This tradeoff is one of the hardest to make. Having worked on distributed databases for the last few years, we spent so much time thinking about the price, performance tradeoff, and how do you give users more control so they can make their own tradeoffs? Now you have the cost, accuracy, latency tradeoff. Accuracy, especially like going from 95% to 98%, it’s like 10x more expensive. You really have to think deeply about what is the use case, and what tradeoff does it need? Latency, again, real-time is very expensive. Unless your agent needs to answer questions about flight booking and what seats are available right now, you might not need that much real-time.
Maybe you can make do with an hour latency, as long as you set up the guardrails in a way that this agent is going to be an hour behind. Cost, I had this really interesting experience. I was in the room. We were having this really heated debate between product and engineering. The product managers are like, I need this kind of performance. Why can’t you deliver? The engineers were like, you’re out of your mind. There’s no way we can ever get there at that scale. This is ridiculous. After 10 minutes of this, someone asked a very simple question, what is the implicit cost assumption we’re making here? That is really the disconnect between what product managers are saying and what the engineers are saying. Engineers know there’s a fixed budget, and the PMs are only thinking about, I can go charge the customer more, but just give me the performance. This disconnect is very real.

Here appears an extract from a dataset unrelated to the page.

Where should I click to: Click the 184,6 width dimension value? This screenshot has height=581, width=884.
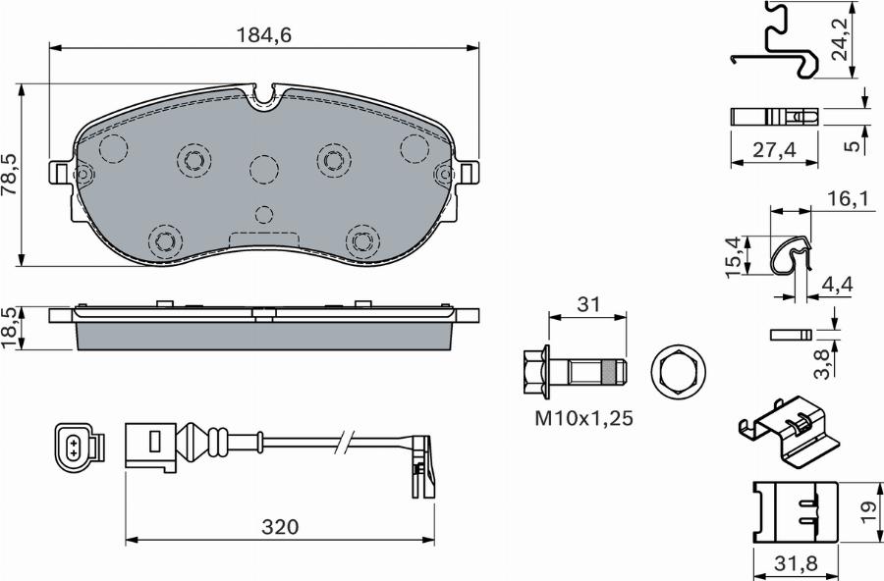[x=265, y=34]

The only advice I have here is, think very deeply about your use case and what tradeoffs you’re making for your use case. Communicate it with all your stakeholders as early and often as you can, because these can’t be implicit assumptions, you have to make sure everybody’s on the same page. Then know that these tradeoffs will keep changing, especially given how fast the models are changing. You’re going to get advancements. These tradeoffs will change. If you made certain assumptions and bake them in, all hell will break loose when the next model comes out.

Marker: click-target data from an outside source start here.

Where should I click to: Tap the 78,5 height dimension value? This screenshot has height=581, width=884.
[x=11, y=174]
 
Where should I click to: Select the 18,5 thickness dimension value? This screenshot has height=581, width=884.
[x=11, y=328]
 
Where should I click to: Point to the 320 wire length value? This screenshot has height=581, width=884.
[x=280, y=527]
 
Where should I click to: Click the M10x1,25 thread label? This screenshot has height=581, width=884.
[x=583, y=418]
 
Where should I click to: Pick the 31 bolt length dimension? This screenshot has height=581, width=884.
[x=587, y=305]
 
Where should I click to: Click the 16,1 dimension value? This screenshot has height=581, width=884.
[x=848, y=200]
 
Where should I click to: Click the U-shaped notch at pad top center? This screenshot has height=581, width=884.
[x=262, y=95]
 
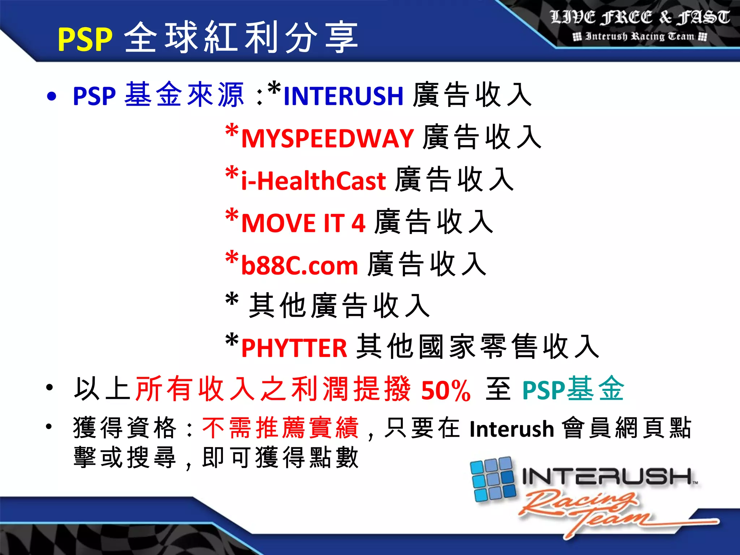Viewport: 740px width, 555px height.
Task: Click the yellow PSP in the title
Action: (85, 39)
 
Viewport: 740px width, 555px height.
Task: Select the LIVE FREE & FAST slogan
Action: (640, 17)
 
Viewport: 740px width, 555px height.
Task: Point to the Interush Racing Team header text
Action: (640, 36)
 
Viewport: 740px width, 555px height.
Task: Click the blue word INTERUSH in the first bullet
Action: (343, 96)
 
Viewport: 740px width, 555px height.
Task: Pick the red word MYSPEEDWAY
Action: (327, 138)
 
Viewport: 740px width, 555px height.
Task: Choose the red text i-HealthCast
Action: (314, 181)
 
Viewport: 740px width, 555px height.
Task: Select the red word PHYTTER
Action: (294, 348)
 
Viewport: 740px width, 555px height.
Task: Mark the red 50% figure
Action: (446, 391)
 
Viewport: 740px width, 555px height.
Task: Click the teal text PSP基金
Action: (573, 390)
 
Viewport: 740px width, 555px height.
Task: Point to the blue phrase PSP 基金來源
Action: (158, 95)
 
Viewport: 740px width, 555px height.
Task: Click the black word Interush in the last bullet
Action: (512, 429)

The previous one was about tradeoffs. Here there’s no or, this is an and. You absolutely need to layer on trust as one of the most important layers here. There are four key components. You’re thinking about transparency. Literally, nobody will adopt agentic AI, or any sort of AI if they cannot understand what was the thought process behind it. What were the steps? If you’ve even used GPT search, it now gives you links that tell you where am I getting this information from. If you want credibility, you want adoption, you have to build explainability right into it. I want to give a shout out to Resolve.ai for their demo, immediately, not only does it do an RCA, it tells you why. Why does it think this is the root cause, and gives you links to all of the information that it’s using to get there.
That’s explainability you want to bake in. Observability is hard. You know all the application logging and monitoring in everything that you’ve built in, how do you now apply that to agentic AI when agents are going in, taking all these actions on behalf of humans? Are you going to log every single action? You probably have to because you need to be able to trace back. What are you going to monitor? How are you going to evaluate? There’s just so many challenges on the observability side. This is where, as senior engineers, all the learnings that you’ve had from application domain, can transfer over here. This is still an emerging field. There aren’t a lot of easy answers. We’ve talked a little bit about governance.

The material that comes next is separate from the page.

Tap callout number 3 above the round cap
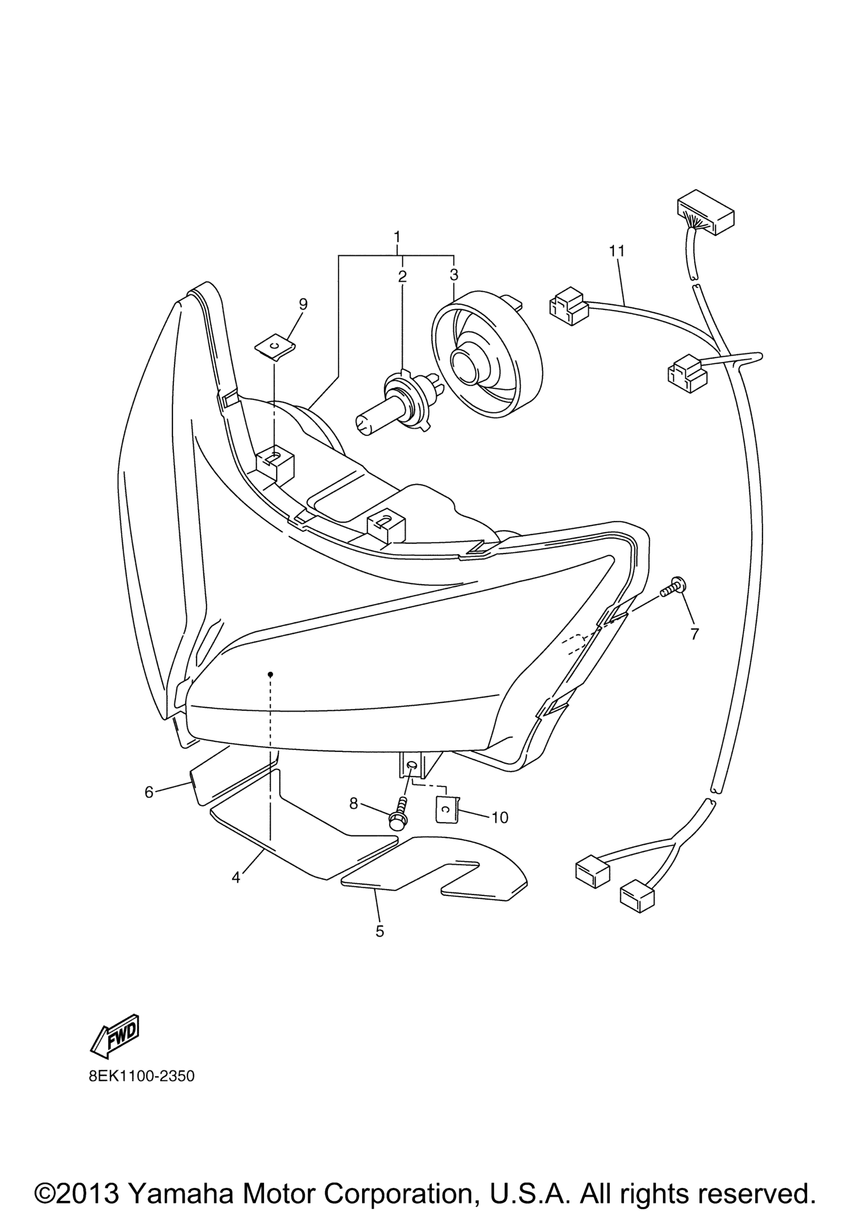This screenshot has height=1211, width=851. tap(454, 275)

How do you ensure that the agent is only accessing the data it’s supposed to? How do you ensure that it’s not doing anything that is not authorized? How do you make sure that it’s not getting malicious attacks, because anytime you create this new surface vector, you’re going to have more attacks? We haven’t even seen the beginning of what kind of cybersecurity challenges we’re going to run into once you start giving agentic AI more controls. The more you can get ahead of this now, think about these challenges, because this is moving so fast. Before you know it, you’ll have somebody in the company saying, yes, we’ve already built a couple of agents and deployed it here. What about all these other things?
The scalability concerns are also extremely real. When OpenAI was talking to us, I was looking at your scale, and it completely blew my mind. It was 100x more than anything I’d ever seen. That kind of scalability is by design. You have to bake it in from day one. The best approach here is to take a very modular approach. Not only are you breaking down your entire workflow into specific agents, you’re also thinking about, how do you break up your agent itself into a very modular approach so that each of them can be scaled independently, debugged independently?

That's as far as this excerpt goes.